Italian football league Serie A is taking action against audiovisual piracy of sports content (i.e. the illegal activity of pirate operator websites offering access, mainly through IPTVs, to audiovisual sports content obtained from a pay TV operator), having launched a campaign called “Piracy kills football” several months ago.
In mid-September 2019, the Special Unit for the Protection of Privacy and Technological Fraud of the Guardia di Finanza (the Italian law enforcement agency responsible for fighting financial crime, tax evasion and smuggling) gave a hard blow to the activities of illegal IPTVs. By way of an international operation involving eight European countries, the Guardia di Finanza seized and blocked the notorious “Xstream Codes” online platform, thus denying access to illegal sports-related content to over 700,000 online users. More than twenty people are being investigated.
The move came as part of an operation called “Free Football”, which is being carried out with the support of Serie A and some of its domestic licensees, including pay-TV broadcaster Sky Italia and sports streaming service DAZN.
In Italy, digital piracy is a crime, and the consequences of such actions can be harsh. Article 174-ter of Italian Law 633 of 1941 (the “Copyright Law”) regulates violation of copyright. It sets forth sanctions against those who obtain audiovisual content from illegal providers. The sanctions vary according to the gravity of the crime committed.
Making illegal downloads of copyrighted material for personal use would lead to a fine up to €1,032 and the seizure of the material used to commit the crime. The penalties are even higher if the content, once illegally downloaded, is then shared. In this case, based on Article 171-ter of the Copyright Law, it is no longer an administrative offense but a criminal one. If file sharing is carried out without profit, a fine up to €2,065 is provided under the Copyright Law.

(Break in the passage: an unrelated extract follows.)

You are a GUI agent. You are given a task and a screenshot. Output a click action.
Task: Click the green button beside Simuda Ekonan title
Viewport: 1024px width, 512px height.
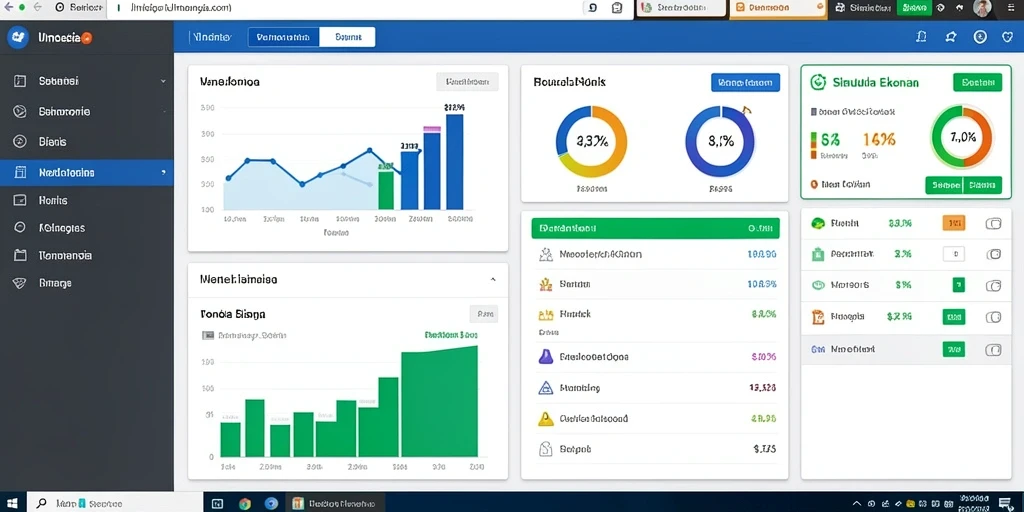pyautogui.click(x=978, y=82)
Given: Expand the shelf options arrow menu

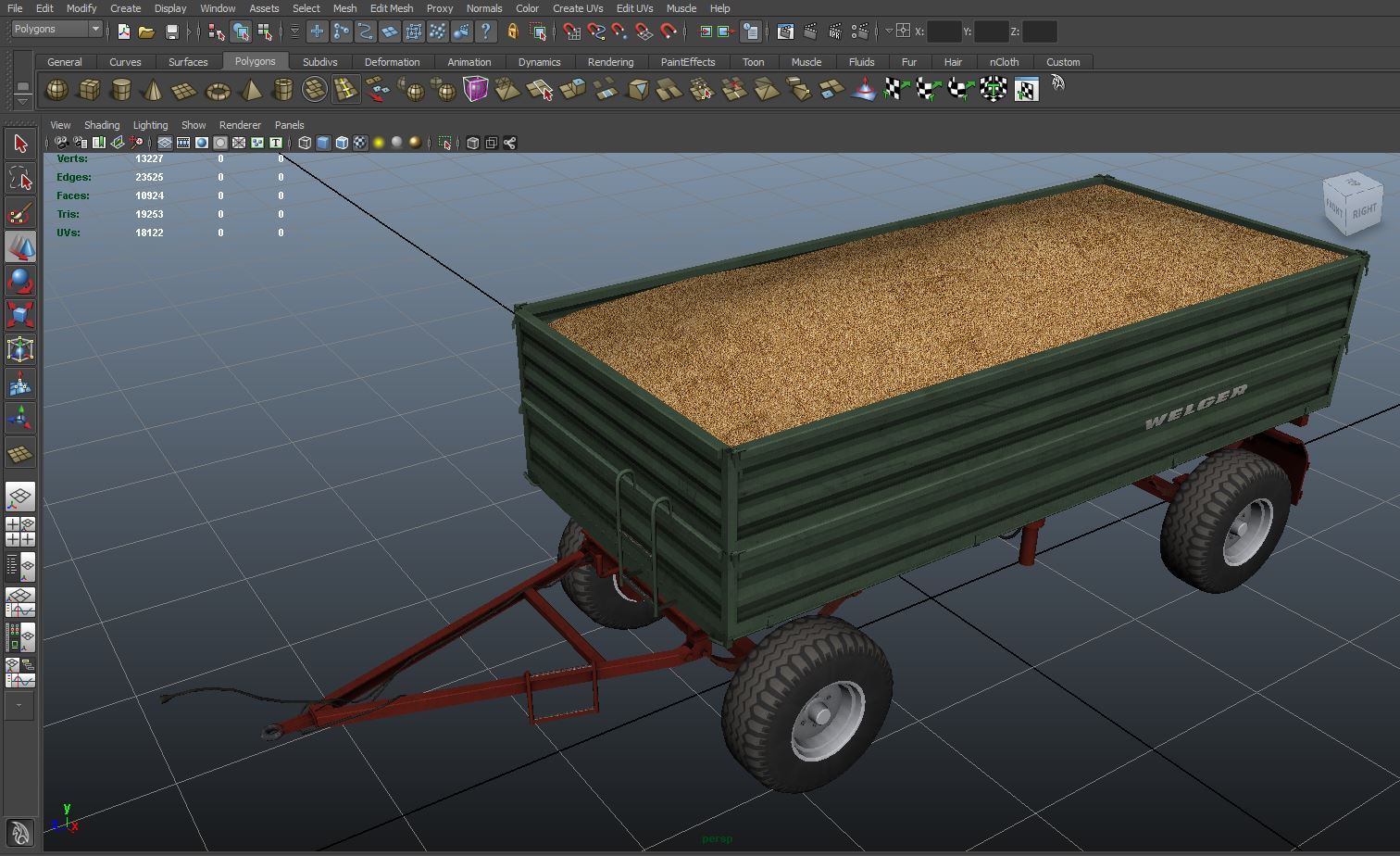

The penalty increases, with fines starting from €516 and imprisonment up to one year, if a copyrighted work not intended for advertising is shared. Finally, those who illegally broadcast copyrighted audiovisual content for profit may face imprisonment from six months to three years and a fine ranging between €2,582 and €15,493.
As noted by Serie A through a statement following the above-mentioned international anti-piracy operation, in Italy alone, the financial loss resulting from such illegal activities is over one billion euros per year, with 6,000 jobs at risk.
Piracy of audiovisual content, especially content relating to sports, is not only a problem for Italy and Serie A.
FIFA, UEFA and the major football leagues are fighting a similar battle on multiple fronts around the globe. A report conducted by a San Francisco-based brand protection company and financed by FIFA, recently traced the signal of a large-scale piracy operation that has been carried out for more than two years to the detriment of Qatar-owned broadcaster BeIN Sports. Hundreds of football matches have been stolen by a Saudi-based rogue network known as “beoutQ” (allegedly through the assistance of Arabsat, a communications company based in Saudi Arabia).
Nevertheless, in spite of having sparked international scandal, the fight against audiovisual piracy has revealed the limits of current laws on global piracy in the media and telecommunication industry. In fact, in many instances such as the BeIN-beoutQ case, governments and football leaders have had little power and efficacy in defending the interests of the legitimate rights holders.